_SOURCE EXCERPT_.
==================================================

June 3, 1999
Dear Mom and Dad,
	You have watched me grow over the past 20 years.  You have
been there as I have developed physically, mentally, spiritually, and
emotionally.  What you know about me is fairly limited to what I have
been able to express to you in my spoken words and actions.  I am
sure you understand that being in college has allowed me to explore
who I am and establish an identity for myself.  I know it has been a
trying experience for you to learn to let go of me a little so that I can
learn to live my life.  Not long ago, I was still your little child... your
oldest son.  I still am your oldest son and always will be and I love
you.  
	I am not certain if you have been aware that I have been under
some duress these past few years while juggling the responsibilities of
education and learning about myself.  It has been in most recent
years that I have learned the most about who I am and made the
most progress in establishing an identity.  College is definitely a
learning institution and in more than just the academic aspect of
learning.  It is a place where people can learn who they are, learn
social skills, learn about the real world... basically learn to live life.

==================================================

_STORED DATA_.

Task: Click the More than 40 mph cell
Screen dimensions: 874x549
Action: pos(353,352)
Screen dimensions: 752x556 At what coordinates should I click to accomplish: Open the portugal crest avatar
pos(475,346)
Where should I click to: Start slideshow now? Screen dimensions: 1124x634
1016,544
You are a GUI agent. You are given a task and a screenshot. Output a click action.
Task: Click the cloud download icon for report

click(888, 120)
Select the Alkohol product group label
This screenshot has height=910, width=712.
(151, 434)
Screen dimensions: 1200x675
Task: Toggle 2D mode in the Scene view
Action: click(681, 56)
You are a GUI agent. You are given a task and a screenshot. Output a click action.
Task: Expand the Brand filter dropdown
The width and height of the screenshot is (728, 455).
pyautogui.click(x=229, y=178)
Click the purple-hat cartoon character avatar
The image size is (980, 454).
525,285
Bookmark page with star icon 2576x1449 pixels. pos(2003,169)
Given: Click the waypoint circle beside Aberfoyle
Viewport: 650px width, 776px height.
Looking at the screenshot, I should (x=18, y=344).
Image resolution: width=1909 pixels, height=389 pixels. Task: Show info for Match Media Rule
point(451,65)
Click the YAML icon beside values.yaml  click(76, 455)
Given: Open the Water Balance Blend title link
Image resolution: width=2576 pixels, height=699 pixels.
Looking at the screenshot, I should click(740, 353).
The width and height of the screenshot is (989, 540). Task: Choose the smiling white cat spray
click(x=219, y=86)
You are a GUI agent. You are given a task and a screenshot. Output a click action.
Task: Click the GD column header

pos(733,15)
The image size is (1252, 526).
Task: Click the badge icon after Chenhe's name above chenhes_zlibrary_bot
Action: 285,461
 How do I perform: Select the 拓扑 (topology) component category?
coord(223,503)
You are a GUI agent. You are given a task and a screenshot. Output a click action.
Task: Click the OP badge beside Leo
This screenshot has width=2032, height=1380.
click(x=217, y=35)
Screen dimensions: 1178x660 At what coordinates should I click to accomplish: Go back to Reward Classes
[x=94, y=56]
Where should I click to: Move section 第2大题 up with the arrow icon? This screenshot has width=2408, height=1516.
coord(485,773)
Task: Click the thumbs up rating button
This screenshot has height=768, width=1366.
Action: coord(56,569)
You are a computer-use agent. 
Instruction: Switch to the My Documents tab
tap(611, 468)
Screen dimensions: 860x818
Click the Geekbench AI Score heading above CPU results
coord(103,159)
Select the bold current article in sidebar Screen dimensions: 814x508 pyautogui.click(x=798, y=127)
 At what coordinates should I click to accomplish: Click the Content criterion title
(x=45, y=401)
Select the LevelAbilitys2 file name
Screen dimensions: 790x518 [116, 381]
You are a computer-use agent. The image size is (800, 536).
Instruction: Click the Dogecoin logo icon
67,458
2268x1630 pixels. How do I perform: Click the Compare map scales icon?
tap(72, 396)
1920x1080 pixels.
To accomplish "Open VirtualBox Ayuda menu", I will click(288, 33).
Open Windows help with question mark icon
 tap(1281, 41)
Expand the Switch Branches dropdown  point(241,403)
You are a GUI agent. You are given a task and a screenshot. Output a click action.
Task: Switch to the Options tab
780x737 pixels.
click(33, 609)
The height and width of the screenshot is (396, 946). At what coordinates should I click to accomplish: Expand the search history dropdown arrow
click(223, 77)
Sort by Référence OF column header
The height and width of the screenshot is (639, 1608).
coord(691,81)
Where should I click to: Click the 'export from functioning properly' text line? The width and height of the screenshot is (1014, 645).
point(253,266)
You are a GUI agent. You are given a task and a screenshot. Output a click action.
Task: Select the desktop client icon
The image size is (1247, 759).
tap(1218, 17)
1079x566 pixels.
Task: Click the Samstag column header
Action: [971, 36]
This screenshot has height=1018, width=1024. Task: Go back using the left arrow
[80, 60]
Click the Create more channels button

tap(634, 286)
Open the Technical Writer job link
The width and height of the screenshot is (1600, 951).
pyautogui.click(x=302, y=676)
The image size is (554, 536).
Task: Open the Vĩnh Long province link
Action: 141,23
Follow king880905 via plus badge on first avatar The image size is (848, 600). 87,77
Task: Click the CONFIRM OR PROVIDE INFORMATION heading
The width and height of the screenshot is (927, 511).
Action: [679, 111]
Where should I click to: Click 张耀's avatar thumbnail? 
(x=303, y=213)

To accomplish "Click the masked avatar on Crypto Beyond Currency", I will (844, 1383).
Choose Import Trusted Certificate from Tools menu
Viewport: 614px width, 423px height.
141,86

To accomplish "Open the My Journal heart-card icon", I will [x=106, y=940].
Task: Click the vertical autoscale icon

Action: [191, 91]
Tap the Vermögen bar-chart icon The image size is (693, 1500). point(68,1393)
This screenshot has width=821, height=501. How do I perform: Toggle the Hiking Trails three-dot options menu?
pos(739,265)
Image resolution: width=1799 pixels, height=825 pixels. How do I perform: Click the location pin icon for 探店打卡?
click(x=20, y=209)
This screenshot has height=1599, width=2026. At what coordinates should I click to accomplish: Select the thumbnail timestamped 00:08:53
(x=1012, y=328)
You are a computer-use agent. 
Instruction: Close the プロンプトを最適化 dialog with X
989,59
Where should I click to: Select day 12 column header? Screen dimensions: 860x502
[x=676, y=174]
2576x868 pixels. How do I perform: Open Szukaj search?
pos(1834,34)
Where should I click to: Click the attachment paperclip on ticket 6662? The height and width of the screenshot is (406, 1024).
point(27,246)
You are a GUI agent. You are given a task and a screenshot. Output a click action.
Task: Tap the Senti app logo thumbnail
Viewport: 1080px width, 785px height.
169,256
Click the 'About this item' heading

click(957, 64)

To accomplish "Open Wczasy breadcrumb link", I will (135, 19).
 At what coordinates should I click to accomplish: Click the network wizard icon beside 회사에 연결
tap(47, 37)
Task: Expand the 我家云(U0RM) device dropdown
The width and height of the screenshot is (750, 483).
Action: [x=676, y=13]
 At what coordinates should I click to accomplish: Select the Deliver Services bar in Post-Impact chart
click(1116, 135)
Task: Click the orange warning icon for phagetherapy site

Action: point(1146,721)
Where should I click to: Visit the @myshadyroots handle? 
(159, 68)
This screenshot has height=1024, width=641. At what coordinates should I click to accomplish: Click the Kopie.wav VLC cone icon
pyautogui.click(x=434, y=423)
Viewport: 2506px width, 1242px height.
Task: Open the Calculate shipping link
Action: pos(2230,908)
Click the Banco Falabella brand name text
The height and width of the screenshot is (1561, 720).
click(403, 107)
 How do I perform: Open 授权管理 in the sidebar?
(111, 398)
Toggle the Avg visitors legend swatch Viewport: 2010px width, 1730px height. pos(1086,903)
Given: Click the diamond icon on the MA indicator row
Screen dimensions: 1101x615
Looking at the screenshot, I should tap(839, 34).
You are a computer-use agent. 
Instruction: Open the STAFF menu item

==================================================

_TASK TO CARRY OUT_.
Copy the letter word for word from "I am not certain" to "to live life.".

_OUTPUT FOR THIS TASK_.
I am not certain if you have been aware that I have been under
some duress these past few years while juggling the responsibilities of
education and learning about myself.  It has been in most recent
years that I have learned the most about who I am and made the
most progress in establishing an identity.  College is definitely a
learning institution and in more than just the academic aspect of
learning.  It is a place where people can learn who they are, learn
social skills, learn about the real world... basically learn to live life.